Il presidente francese Emmanuel Macron ha ribadito che i due binari (piano anti-crisi e Bilancio comunitario pluriennale) sono strettamente collegati: “Bisogna raggiungere un compromesso su entrambi perché servono a costruire una nuova sovranità europea”. Il nostro presidente del Consiglio, per imporre la linea italiana sul Recovery Fund, si spinge addirittura ad agitare l’arma del veto al meccanismo di sconti (i rebates) che permette ai Paesi frugali, ma anche alla Germania, di risparmiare 6,4 miliardi di euro sui contributi da versare al Bilancio dell’Unione europea (“Una pessima idea aiutare le Nazioni già ricche”, è la posizione al riguardo di Polonia e Repubblica Ceca).

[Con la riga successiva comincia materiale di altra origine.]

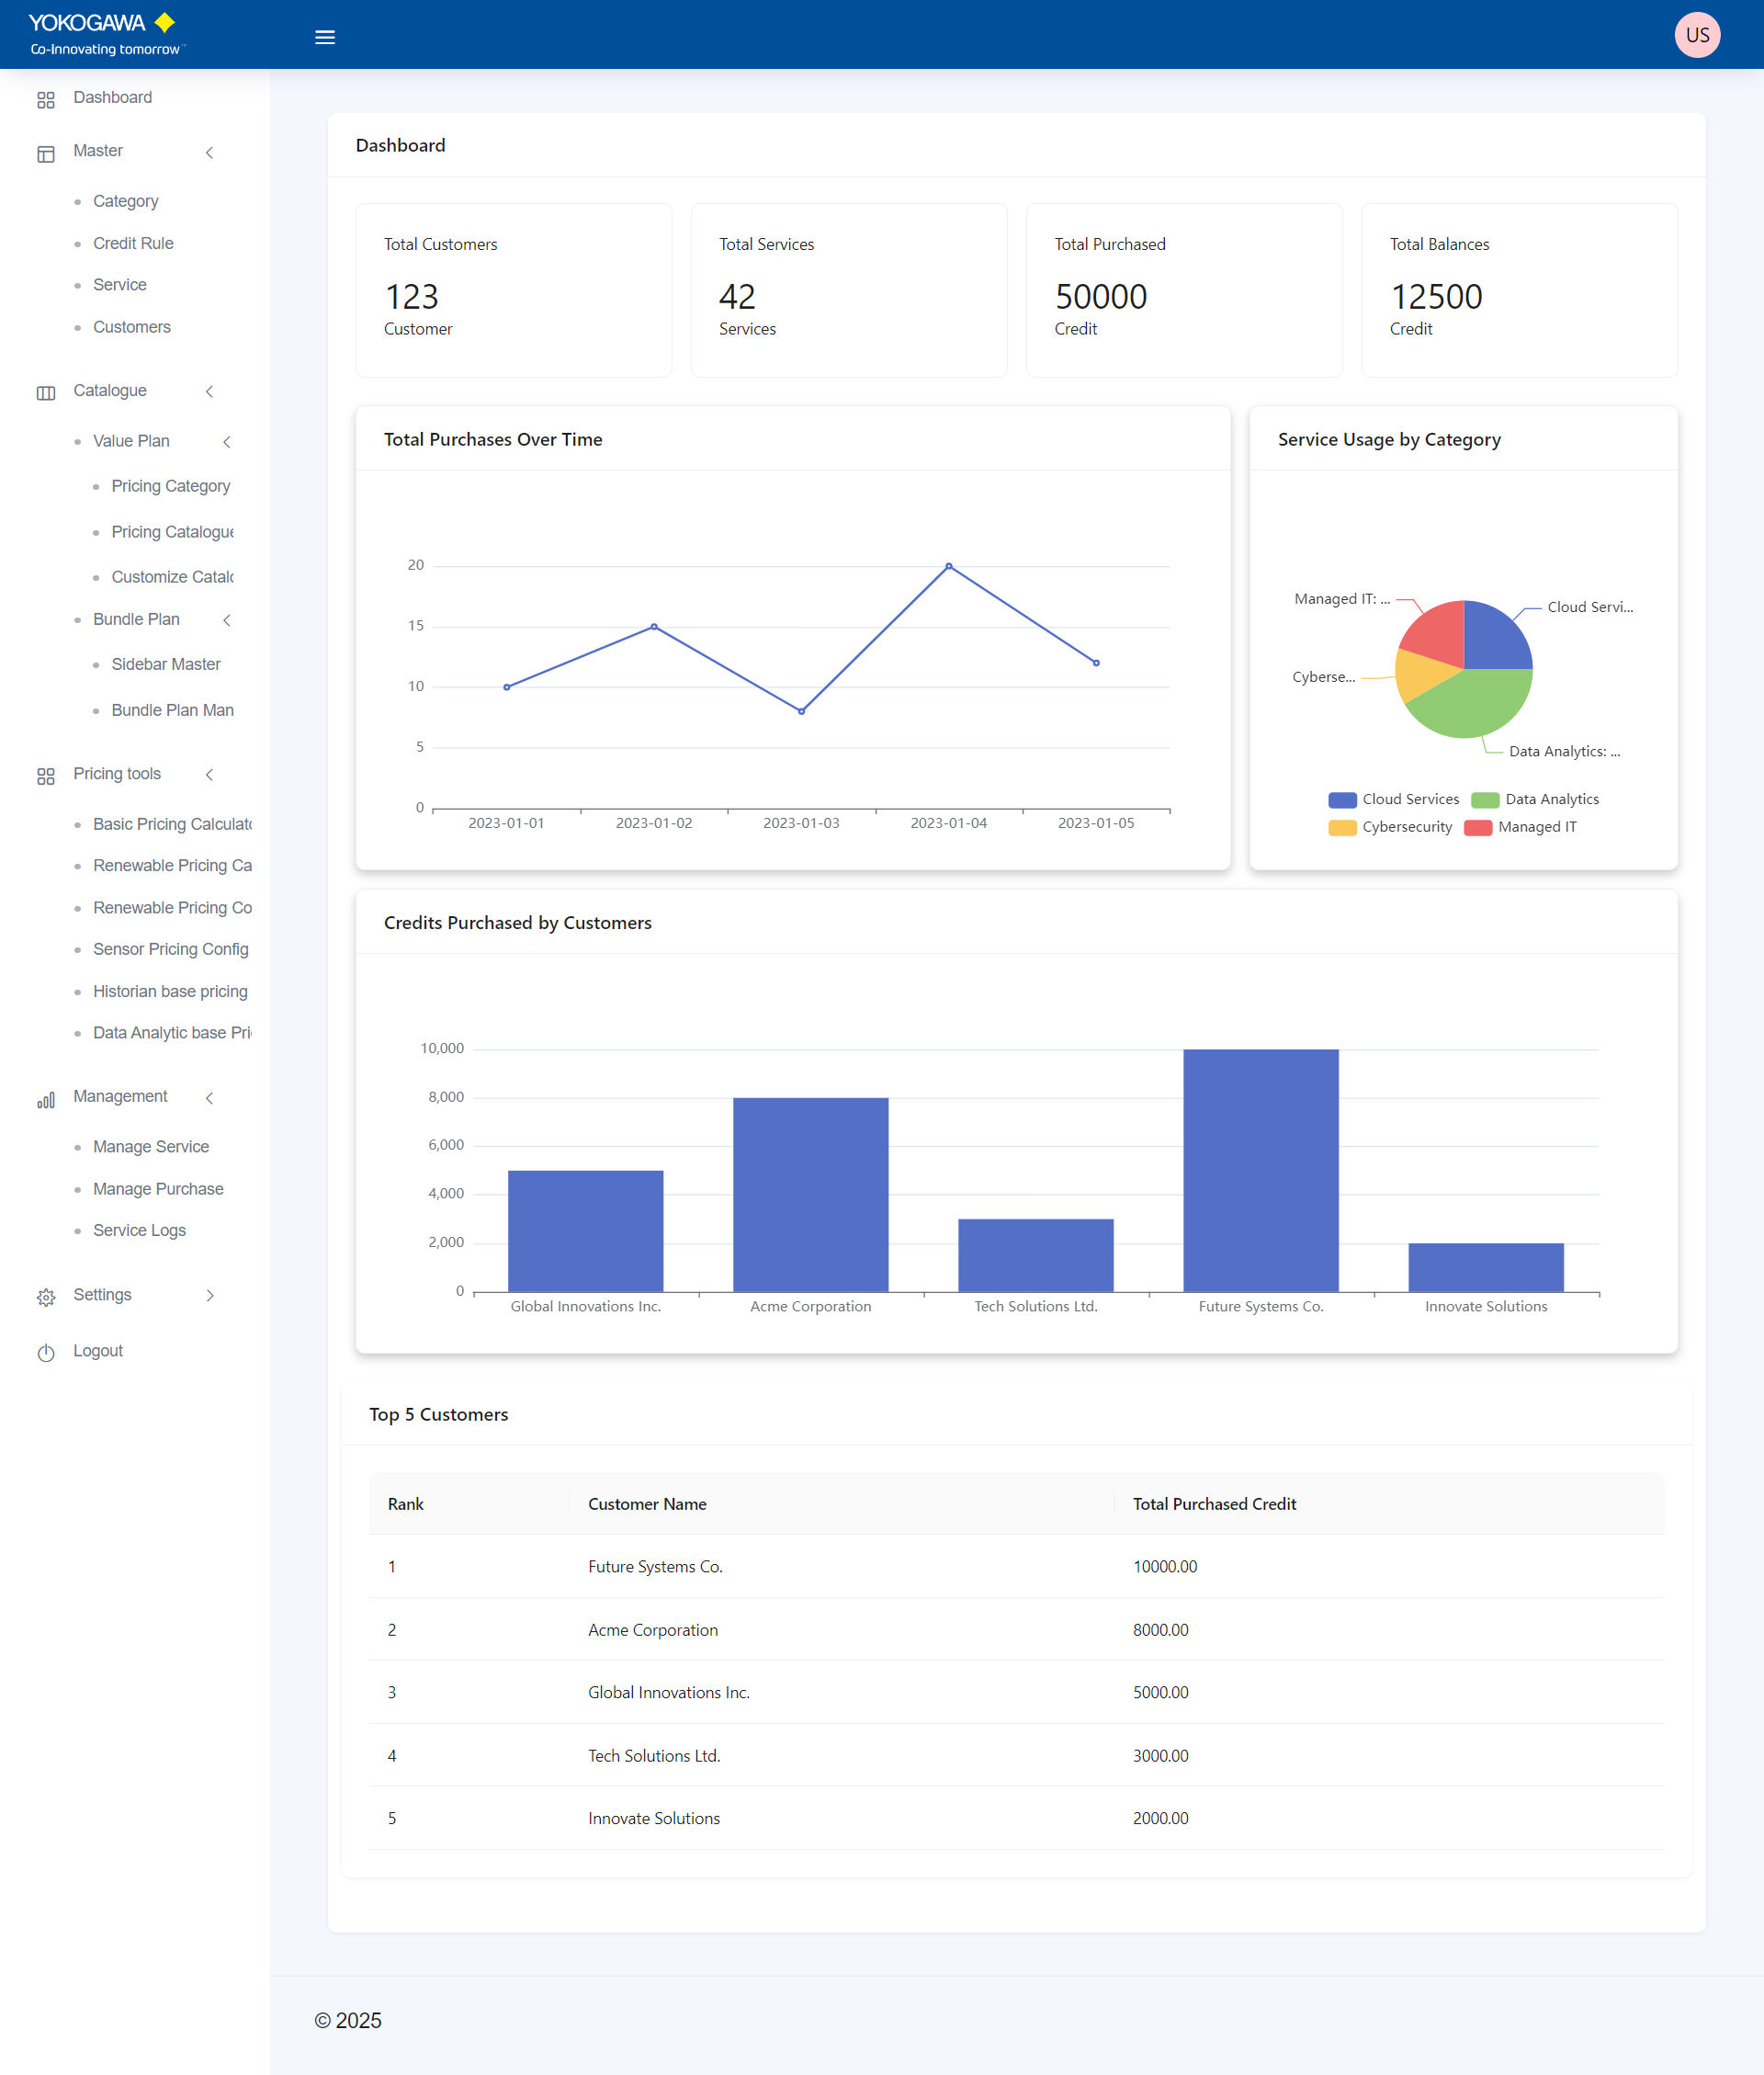1764x2075 pixels.
Task: Click the hamburger menu icon in header
Action: pos(325,37)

Ma il premier olandese Mark Rutte (nella foto) pretende che gli sconti dovranno essere non solo confermati ma addirittura maggiorati. Per ottenere l’Ok dell’Italia dovrà scendere quindi a patti con il nostro Paese che chiede anche che il Recovery Fund sia attivo entro un mese e che duri almeno tre anni, uno in meno rispetto alla proposta iniziale della Commissione Ue ridimensionata dal Consiglio europeo.